Monday, July 02, 2012

toolsmith: Collective Intelligence Framework

Linux for server, stable on Debian Lenny and Squeeze, and Ubuntu v10
Perl for client (stable), Python client currently unstable


As is often the case when plumbing the depths of my feed reader or the Dragon News Bytes mailing list I found toolsmith gold. Kyle Maxwell’s Introduction to the Collective IntelligenceFramework (CIF) lit up on my radar screen. CIF parses data from sources such as ZeuS and SpyEye Tracker, Malware Domains, Spamhaus, Shadowserver, Dragon Research Group, and others. The disparate data is then normalized into repository that allows chronological threat intelligence gathering.   Kyle’s article is an excellent starting point that you should definitely read, but I wanted to hear more from Wes Young, the CIF developer, who kindly filled me in with some background and a look forward.
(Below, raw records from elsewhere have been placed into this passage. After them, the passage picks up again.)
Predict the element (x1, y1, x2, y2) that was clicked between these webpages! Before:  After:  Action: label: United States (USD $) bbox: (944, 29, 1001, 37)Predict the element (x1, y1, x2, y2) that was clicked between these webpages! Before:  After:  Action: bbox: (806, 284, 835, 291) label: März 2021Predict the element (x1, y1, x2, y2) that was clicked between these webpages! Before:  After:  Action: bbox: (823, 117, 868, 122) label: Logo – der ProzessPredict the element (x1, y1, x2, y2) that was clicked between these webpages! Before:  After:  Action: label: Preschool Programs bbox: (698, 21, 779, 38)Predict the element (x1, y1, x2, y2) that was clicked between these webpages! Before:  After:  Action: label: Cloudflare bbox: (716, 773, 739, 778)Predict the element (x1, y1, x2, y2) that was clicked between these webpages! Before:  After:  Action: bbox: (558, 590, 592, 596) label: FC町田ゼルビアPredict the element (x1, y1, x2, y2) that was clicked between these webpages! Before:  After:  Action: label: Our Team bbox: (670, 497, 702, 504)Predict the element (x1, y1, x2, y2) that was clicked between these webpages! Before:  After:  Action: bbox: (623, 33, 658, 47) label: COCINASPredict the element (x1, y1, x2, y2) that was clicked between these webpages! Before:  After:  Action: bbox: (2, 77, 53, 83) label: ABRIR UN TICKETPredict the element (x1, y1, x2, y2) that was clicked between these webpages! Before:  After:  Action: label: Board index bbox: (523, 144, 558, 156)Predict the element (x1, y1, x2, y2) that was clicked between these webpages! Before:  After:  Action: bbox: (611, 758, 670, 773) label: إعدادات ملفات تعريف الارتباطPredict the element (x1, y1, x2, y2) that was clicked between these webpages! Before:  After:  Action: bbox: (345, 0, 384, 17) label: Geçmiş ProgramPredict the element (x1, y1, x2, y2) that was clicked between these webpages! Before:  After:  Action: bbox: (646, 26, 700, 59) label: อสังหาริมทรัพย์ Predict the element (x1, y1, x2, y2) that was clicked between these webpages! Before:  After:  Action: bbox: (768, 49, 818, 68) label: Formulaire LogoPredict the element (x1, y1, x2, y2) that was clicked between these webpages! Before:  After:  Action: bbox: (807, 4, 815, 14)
Wes is a Principal Security Engineer for REN-ISAC whose mission is to aid and promote cyber security operational protection and response within the higher education and research (R&E) communities. As such the tenor of his feedback makes all the more sense.
The CIF project has been an interesting experiment for us. When we first decided to transition the core components from incubation in a private trust-based community, to a more traditional open-source community model, it was merely to better support our existing community. We figured, if things were open-source, our community would have an easier time replicating our tools and processes to fit their own needs internally. If others outside the educational space benefited from that (private sector, government sector, etc), then that'd be the icing on the cake.
Years later, we discovered that ratio has nearly inverted itself. Now the CIF community has become lopsided, with the majority of users being from the international public and private spaces. Furthermore, the contribution in terms of testing, bug-fixes, documentation contributions and [more importantly] the word-of-mouth endorsements has driven CIF to become its own living organism. The demonstrated value it has created for threat analysts, who have traditionally had to beg-borrow-and-steal their own intelligence, has become immeasurable in relation to the minor investment of adoption.
As this project's momentum has given it a life all its own, future roadmaps will build off its current success. The ultimate goal of the CIF project is to create a uniform presence of your intelligence, somewhere you control. It'll read your blogs, your sandboxes, and yes, even your email (if you allow it), correlating and digging out threat information that's been traditionally locked in plain, wiki-fied or semi-formatted text. It has enabled organizations to defend their networks with up to the second intelligence from traditional data-sources as well as their peers. While traditional SEMs enable analysts to search their data, CIF enables your data to adapt your network, seamlessly and on the fly. It's your own personal Skynet. :)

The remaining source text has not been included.